200 MW with a suitable focus work as you can see. I'm not sure about lower values.

Even at 1 Hz, a 1 ns pulse at 200 MW leads to an average power of 0.2 W, which is quite a lot. At 1000 kHz you have an average power of 200 kW, which is completely unreasonable.
There is a reason these systems use fs pulses.
 
  • #19
milliwatts not mega
 
  • #20
Im just going to put here what i just emailed a professor so maybe you can help me out, I am a advanced programmer trying to build a project requiring lasers, so you can see my lack of expertise in the area. However, I have been doing a lot of research on how to photoionize air, such as using the eV of N2 in the air (15.58) and then calculating the wavelength i need to ionize that which is 80nm. That is the single photon process and is deadly because of its x-ray requirements. then i found the multiphoton process which was way better in terms of readily available lasers. The problem is i just don't understand it fully. Now i found out that if you focus massive amounts of watts down to a point you can achieve making a "plasma dot".

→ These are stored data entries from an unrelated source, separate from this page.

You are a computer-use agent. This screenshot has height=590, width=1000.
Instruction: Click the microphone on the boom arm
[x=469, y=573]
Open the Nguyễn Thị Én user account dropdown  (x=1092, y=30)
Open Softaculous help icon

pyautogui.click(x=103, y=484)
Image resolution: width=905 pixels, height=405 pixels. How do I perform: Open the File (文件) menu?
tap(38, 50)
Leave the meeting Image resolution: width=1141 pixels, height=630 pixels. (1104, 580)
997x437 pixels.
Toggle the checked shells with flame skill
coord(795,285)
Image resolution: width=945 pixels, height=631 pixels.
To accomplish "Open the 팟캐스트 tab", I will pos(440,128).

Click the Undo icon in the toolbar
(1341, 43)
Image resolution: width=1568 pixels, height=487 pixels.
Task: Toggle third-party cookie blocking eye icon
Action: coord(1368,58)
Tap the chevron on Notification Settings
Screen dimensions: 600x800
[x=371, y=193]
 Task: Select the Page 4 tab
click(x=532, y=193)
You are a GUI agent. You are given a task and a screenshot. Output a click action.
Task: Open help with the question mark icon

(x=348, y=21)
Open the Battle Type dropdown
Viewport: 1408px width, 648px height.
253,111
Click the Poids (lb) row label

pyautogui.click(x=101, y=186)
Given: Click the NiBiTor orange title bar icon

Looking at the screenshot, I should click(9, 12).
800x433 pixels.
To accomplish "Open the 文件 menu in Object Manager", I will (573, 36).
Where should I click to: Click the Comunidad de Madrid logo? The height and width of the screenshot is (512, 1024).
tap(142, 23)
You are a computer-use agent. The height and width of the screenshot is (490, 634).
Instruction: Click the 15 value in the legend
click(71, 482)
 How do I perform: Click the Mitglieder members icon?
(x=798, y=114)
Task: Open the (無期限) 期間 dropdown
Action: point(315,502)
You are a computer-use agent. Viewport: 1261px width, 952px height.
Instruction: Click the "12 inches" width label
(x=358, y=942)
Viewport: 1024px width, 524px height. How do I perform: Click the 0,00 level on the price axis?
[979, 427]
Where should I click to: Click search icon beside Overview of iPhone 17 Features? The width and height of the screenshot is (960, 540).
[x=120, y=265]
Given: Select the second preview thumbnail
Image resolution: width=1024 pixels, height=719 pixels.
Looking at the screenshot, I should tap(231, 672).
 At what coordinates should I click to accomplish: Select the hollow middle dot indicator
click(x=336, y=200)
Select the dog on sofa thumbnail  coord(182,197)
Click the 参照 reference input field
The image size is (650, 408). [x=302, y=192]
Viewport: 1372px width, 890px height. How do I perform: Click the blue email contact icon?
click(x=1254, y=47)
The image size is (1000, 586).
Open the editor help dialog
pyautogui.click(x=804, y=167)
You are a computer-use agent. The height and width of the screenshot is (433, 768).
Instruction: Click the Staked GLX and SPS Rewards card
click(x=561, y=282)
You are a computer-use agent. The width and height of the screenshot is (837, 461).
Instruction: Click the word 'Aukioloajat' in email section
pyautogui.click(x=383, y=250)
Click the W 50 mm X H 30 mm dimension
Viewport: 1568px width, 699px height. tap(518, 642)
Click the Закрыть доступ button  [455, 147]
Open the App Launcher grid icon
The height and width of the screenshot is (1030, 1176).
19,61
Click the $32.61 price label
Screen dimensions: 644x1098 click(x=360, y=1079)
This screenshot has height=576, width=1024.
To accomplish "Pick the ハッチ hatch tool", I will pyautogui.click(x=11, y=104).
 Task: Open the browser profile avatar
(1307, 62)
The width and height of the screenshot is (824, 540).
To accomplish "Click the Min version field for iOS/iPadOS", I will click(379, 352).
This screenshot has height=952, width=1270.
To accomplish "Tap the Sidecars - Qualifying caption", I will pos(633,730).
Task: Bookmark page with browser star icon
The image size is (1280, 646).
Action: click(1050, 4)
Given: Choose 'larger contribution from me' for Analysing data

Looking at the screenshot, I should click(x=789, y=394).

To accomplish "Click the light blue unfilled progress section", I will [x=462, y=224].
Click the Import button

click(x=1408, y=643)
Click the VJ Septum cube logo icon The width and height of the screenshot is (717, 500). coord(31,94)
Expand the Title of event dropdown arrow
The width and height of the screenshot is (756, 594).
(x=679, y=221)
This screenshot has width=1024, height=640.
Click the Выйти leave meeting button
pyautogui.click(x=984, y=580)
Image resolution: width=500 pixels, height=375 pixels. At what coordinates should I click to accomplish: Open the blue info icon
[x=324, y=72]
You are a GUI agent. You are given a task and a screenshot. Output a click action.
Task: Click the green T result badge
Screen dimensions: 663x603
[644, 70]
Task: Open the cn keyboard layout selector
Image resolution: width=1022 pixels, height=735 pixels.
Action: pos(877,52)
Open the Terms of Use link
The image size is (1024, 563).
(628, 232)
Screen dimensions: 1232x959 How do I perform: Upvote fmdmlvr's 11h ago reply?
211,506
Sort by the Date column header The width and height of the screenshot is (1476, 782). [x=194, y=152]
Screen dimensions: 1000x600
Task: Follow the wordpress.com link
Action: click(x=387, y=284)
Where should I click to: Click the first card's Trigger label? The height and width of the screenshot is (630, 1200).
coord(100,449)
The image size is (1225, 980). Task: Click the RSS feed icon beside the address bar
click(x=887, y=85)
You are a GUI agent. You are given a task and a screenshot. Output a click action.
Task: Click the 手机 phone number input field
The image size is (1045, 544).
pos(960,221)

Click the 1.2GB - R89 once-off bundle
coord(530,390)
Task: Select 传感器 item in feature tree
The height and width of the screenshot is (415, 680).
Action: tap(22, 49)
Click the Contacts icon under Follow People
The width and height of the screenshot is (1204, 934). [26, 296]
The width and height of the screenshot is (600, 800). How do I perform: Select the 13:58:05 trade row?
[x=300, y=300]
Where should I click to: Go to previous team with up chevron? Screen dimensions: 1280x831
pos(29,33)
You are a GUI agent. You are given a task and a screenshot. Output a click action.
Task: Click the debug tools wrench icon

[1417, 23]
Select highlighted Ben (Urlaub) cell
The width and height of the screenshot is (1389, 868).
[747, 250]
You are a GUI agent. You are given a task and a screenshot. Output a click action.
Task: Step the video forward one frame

So i started with a simple equation W/Hz = J per second. so 0.25W/1Hz = 0.25J per second, which is 250mJ per second. I then do mJ/Pulse duration = Watts per pulse. So i then plugged in my values 250mJ/150e-9S = 1,666,666,666 Watts. This number is insanely huge and doesn't make sense why it would be this high. Is my equation right or am i messing something up? Also how many watts do i need to focus down to a point to achieve this "dot of plasma". I look forward to your response.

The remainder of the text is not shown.